We hope Dems do better on ethics reform
Giddy with midterm election victory euphoria, Democrats, particularly in the House of Representatives, are loudly trumpeting plans for a better world, not the least ambitious of which is ethics reform and limiting the excesses of lobbying.
We desperately wish success in this endeavor to future House Speaker Nancy Pelosi, of course, but pardon us if we don’t cheer just yet. We’ve heard that song before.
There were similar lofty pronouncements made when Democratic winners flooded in to fill the political vacuum created by the Watergate scandals, after Richard Nixon resigned the presidency in disgrace in 1974.
History repeated itself a dozen years ago when Republicans engineered a sweep of both houses of Congress. They, too, saw themselves as reformers who would save us from the Democratic leadership’s excesses of power.
And just a few months ago, after the Jack Abramoff lobbyist scandals broke and Republican congressmen started taking up residence in prison or hiring lawyers to stay out of jail, the GOP leadership in Congress took up tough-sounding ethics reform measures.
But nothing substantive happened. The hearty reform stew was watered down to a very thin gruel, indeed.
So GOP senators and congressmen ventured onto re-election battlegrounds with no armor at all against an electorate disgusted by corruption and hypocrisy with no end in sight.
Now does the song sound familiar?
There’s only so much a new Democratic leader can accomplish with a slim majority and a Republican president who will be taking his veto pen out of mothballs.
But what Pelosi and her Democratic colleagues can do is something Republicans, now to their chagrin, foolishly failed to do — use their new broom to sweep lobbyist excesses out of the House.
During the campaign season, Pelosi leaned heavily on the so-called Republican “culture of corruption,” and she vowed that if her party took control in January, the first order of business on Day One would be ethics reform.
Lobbyists won’t like the changes she has in mind. Neither will a lot of members of Congress grown accustomed to perks lobbyists have been eager to bestow all these years — with no strings attached, of course.
Pelosi intends to change the chamber’s rules to reflect the provisions of her Honest Leadership and Open Government Act of 2006, which would prohibit House members from accepting gifts and travel from lobbyists or from organizations that employ lobbyists.
The act sounds promising, and has already been test-fired in the House, where it lost by only three votes.

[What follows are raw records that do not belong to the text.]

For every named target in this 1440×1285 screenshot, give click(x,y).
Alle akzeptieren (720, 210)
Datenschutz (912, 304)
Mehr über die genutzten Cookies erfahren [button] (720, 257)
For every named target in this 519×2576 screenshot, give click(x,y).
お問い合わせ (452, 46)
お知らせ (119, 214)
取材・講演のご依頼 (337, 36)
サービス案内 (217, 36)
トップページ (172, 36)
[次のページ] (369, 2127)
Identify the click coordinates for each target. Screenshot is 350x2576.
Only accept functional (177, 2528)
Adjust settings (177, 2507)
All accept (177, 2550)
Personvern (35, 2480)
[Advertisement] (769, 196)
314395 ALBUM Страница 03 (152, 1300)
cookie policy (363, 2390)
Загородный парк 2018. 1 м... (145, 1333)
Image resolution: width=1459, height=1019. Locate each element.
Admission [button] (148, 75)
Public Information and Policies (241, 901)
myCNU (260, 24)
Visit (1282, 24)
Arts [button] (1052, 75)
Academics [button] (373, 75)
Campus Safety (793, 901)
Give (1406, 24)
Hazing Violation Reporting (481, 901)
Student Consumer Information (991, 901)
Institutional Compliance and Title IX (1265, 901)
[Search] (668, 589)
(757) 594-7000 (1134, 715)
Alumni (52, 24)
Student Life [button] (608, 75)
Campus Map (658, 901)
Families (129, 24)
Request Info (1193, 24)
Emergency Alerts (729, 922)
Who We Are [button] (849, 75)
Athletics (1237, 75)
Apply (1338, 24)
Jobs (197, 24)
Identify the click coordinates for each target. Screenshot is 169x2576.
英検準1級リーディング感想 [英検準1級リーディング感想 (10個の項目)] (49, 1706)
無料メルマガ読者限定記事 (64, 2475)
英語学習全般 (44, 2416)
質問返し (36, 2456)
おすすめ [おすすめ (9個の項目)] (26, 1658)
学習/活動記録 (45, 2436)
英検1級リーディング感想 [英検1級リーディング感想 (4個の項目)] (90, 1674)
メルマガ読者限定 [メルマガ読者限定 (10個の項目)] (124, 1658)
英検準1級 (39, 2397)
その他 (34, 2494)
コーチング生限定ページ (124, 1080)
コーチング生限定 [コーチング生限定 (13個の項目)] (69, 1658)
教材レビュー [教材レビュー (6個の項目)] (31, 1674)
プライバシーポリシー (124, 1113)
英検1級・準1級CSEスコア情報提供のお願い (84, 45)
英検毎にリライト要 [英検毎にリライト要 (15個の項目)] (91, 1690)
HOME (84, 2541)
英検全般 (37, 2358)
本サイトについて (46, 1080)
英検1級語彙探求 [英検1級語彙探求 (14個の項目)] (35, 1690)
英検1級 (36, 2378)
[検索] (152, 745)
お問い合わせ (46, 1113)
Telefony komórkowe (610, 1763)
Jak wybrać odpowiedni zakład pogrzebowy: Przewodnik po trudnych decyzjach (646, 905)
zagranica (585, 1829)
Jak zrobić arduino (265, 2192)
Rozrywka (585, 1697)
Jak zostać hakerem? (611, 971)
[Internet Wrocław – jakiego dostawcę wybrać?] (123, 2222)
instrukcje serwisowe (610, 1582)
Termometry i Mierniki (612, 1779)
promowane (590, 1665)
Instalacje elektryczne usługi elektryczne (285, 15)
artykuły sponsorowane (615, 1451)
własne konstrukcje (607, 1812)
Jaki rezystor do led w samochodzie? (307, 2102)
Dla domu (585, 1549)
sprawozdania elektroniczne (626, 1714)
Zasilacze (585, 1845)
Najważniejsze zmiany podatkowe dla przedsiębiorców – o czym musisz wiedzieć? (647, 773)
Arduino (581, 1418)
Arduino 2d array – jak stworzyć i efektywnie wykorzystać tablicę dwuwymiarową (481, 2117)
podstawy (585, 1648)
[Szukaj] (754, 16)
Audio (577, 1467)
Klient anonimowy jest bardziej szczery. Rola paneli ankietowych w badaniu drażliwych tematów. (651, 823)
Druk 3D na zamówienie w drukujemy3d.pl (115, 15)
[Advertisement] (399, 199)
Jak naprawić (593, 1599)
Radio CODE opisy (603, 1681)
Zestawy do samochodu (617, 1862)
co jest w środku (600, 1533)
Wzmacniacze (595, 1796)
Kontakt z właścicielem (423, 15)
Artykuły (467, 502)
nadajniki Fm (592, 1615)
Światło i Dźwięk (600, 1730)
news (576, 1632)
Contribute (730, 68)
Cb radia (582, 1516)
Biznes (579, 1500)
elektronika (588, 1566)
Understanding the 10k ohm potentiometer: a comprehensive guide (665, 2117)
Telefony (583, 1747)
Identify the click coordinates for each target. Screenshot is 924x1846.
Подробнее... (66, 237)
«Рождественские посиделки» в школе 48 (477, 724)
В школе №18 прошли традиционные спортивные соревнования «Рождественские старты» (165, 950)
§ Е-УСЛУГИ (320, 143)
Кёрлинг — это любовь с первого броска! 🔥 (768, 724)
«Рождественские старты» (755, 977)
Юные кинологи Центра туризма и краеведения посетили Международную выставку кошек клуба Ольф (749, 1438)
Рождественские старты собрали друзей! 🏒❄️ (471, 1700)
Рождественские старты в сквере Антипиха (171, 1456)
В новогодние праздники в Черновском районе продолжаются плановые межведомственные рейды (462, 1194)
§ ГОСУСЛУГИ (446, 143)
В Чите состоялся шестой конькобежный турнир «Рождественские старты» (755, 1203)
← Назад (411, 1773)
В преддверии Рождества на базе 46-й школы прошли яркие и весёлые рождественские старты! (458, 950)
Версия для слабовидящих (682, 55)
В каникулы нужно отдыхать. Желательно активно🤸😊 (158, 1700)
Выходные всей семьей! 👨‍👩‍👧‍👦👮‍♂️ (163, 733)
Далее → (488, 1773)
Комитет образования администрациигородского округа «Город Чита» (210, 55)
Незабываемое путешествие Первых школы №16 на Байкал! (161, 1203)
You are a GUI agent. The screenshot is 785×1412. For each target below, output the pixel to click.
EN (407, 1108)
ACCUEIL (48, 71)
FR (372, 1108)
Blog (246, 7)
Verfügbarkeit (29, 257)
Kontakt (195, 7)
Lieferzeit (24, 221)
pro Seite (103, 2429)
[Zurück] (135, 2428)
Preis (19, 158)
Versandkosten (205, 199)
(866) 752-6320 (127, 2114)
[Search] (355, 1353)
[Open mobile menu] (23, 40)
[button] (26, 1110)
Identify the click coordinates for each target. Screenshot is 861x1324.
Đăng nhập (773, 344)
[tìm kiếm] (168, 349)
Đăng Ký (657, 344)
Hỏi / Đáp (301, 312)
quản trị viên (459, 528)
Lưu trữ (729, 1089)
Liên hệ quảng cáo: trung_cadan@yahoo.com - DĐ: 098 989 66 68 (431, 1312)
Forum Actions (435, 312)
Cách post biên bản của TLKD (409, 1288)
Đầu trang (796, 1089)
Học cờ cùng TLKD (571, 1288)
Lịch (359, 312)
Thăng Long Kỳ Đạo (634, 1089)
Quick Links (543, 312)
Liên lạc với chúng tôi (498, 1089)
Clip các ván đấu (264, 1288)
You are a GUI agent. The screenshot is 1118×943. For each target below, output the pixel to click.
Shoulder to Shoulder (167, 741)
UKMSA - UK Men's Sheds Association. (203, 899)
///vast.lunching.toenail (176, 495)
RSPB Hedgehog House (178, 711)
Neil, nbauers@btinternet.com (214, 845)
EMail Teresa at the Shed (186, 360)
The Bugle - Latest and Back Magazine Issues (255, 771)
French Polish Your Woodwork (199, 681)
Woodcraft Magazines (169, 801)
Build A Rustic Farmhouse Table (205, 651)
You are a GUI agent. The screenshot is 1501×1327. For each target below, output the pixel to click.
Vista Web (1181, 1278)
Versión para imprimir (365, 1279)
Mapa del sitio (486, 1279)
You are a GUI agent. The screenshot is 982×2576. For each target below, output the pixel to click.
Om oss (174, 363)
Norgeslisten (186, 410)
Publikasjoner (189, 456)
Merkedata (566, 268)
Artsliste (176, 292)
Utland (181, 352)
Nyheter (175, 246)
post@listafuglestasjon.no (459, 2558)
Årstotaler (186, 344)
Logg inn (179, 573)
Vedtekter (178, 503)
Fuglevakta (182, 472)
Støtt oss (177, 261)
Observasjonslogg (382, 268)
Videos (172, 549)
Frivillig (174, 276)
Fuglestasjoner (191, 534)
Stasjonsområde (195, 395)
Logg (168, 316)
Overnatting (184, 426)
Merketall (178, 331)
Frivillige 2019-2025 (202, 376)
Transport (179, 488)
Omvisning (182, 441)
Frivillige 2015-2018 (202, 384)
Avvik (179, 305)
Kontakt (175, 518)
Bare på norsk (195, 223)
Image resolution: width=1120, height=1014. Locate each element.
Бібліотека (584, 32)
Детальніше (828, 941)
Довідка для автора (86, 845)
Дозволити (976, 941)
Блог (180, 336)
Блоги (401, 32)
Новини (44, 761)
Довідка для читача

Pelosi would prohibit congressmen and their staff members from using corporate jets for travel taken as part of their official duties, and would prevent them from taking anything of value from lobbyists, including meals, tickets and entertainment (including, of course, Tom DeLay-type golf resort trips to Scotland).-
The bill would crack down on lobbyists directly by creating an Office of Public Integrity that would scrutinize their periodic filings.
The new rules would apply as soon as they were approved by a simple House majority.
Similar reform in the Senate would be tougher, even though the future Senate Majority Leader Harry M. Reid declared that ethics reform “will be a priority,” since a two-thirds majority is needed to modify Senate rules.
But if the measure is successful in the House, and the public finally gets a whiff of true reform, perhaps senators will have to follow suit.
The Pelosi bill is sure to face opposition, and at least some of its provisions will probably be weakened before it comes to a vote, but it is a great way to begin the healing.